Reproduce word for word everything in the thread on undefined behavior below, from "Comment by greysphere" down to "harm than good.".

QUOTED TEXT:
+ + + +
← Back to context

Comment by greysphere

10 hours ago

The examples aren't really undefined behavior. They are examples that could become UB based on input/circumstances. Which if you are going to be that generous, every function call is UB because it could exceed stack space. Which is basically true in any language (up to the equivalent def of UB in that language). I feel like c has enough actual rough edges that deserve attention that sensationalism like this muddies folks attention (particularly novices) and can end up doing more harm than good.

Ada 83 has no UB on call stack overflow, from the reference manual :

http://archive.adaic.com/standards/83lrm/html/lrm-11-01.html

"STORAGE_ERROR This exception is raised in any of the following situations: (...) or during the execution of a subprogram call, if storage is not sufficient."

  • So it's just as useful as when your stack area ends with a page that will segfault on access, or your CPU will raise an interrupt if stack pointer goes beyond a particular address?
+ + + +
SOURCE DATA:
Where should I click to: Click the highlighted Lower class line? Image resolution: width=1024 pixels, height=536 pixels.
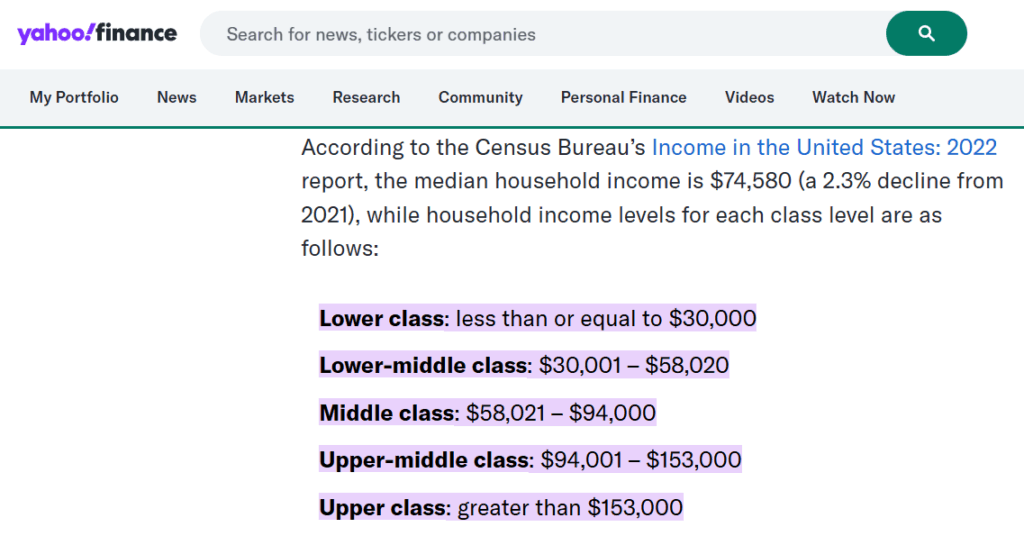pyautogui.click(x=537, y=319)
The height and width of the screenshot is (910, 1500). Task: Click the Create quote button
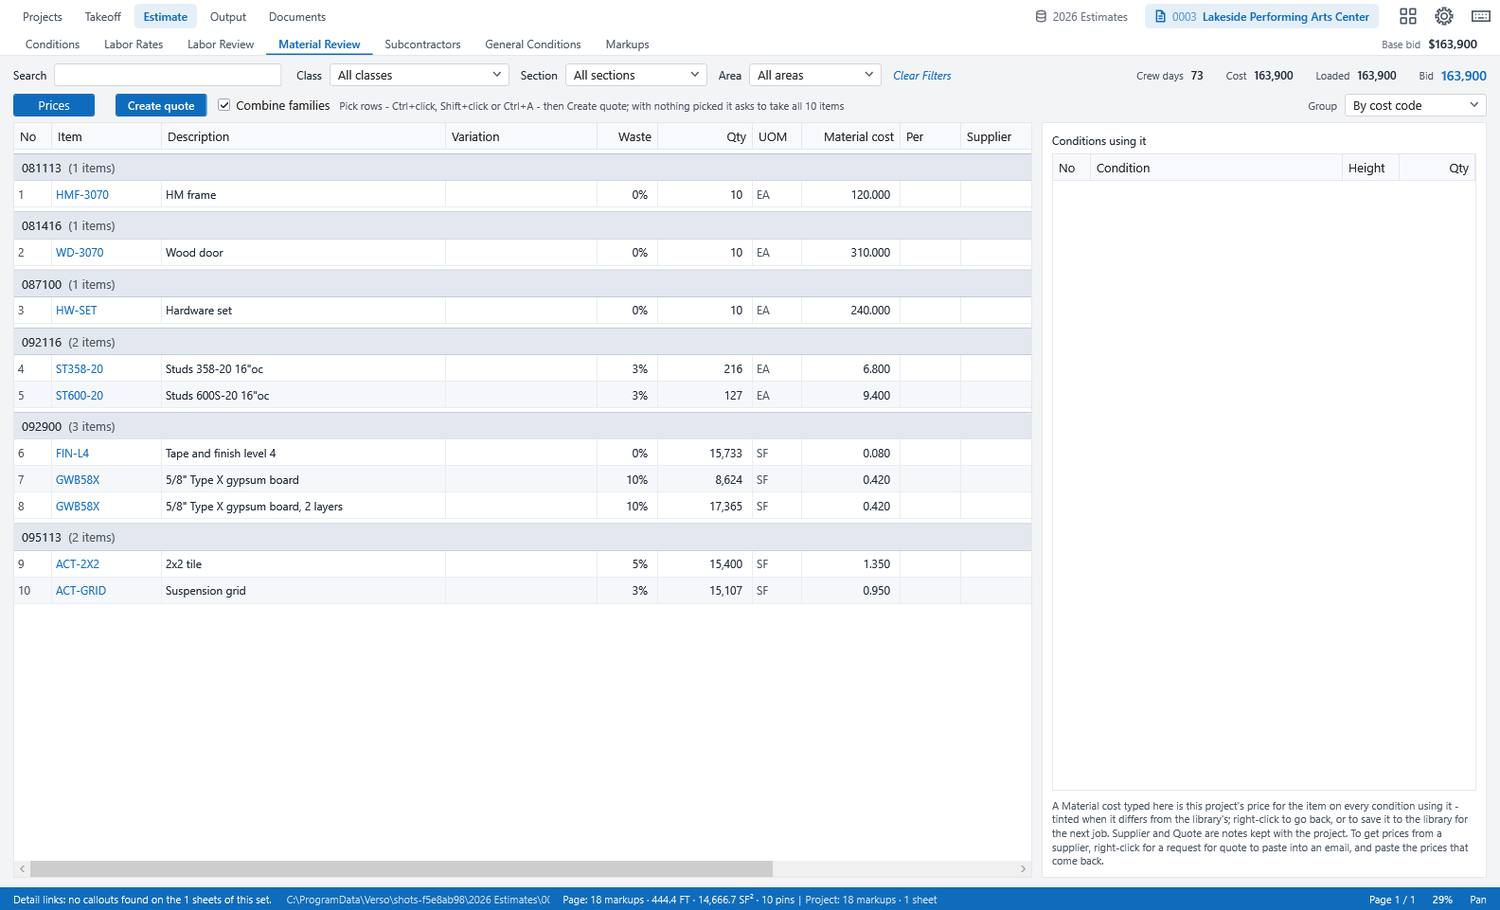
+ + + +
WRITTEN REPLY:
Comment by greysphere

10 hours ago

The examples aren't really undefined behavior. They are examples that could become UB based on input/circumstances. Which if you are going to be that generous, every function call is UB because it could exceed stack space. Which is basically true in any language (up to the equivalent def of UB in that language). I feel like c has enough actual rough edges that deserve attention that sensationalism like this muddies folks attention (particularly novices) and can end up doing more harm than good.